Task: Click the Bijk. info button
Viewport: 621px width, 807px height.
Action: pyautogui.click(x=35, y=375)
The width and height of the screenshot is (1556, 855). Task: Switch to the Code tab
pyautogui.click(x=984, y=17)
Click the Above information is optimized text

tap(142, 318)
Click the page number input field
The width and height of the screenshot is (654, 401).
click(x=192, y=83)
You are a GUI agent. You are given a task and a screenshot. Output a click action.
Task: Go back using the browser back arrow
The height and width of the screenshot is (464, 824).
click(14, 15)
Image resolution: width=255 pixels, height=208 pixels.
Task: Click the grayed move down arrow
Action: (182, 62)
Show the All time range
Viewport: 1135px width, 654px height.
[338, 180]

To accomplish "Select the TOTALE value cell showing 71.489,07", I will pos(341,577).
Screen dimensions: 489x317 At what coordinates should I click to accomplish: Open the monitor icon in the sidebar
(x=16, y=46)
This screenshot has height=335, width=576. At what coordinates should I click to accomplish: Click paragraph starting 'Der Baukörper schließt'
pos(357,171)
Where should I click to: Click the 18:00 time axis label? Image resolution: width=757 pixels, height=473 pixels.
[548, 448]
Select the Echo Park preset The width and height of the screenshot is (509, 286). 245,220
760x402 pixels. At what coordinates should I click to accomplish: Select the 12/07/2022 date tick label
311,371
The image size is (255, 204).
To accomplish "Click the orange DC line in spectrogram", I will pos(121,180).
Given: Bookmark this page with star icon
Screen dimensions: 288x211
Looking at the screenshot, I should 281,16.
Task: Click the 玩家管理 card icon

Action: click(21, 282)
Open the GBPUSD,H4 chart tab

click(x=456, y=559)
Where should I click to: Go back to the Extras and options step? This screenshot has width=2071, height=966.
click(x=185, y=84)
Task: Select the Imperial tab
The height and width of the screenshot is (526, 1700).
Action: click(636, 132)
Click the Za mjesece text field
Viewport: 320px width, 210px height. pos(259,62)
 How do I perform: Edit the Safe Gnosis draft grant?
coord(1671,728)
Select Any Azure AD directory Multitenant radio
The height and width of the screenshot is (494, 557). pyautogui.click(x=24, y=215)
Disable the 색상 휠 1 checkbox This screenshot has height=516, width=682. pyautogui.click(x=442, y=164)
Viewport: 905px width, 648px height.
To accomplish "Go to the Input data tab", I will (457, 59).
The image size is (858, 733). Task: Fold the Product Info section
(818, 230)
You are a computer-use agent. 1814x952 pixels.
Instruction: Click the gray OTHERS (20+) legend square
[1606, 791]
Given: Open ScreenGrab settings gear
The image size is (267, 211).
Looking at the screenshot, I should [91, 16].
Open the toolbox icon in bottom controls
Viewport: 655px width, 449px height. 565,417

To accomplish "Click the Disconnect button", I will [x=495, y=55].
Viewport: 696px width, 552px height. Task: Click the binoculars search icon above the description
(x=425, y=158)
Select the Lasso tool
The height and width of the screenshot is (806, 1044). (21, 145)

• **SHORT TASK**
Convert everything from the line containing "Where should I click to: Go" down to the line containing "Viewport: 320px width, 210px" into a two-column CSV with the headers instruction and response. Each row pairs an instruction with its response, each in a single quoted field with line breaks replaced by spaces.

• **RESPONSE**
instruction,response
"Where should I click to: Go back to the Extras and options step? This screenshot has width=2071, height=966.","click(x=185, y=84)"
"Task: Select the Imperial tab The height and width of the screenshot is (526, 1700).","Action: click(636, 132)"
"Click the Za mjesece text field","Viewport: 320px width, 210px height. pos(259,62)"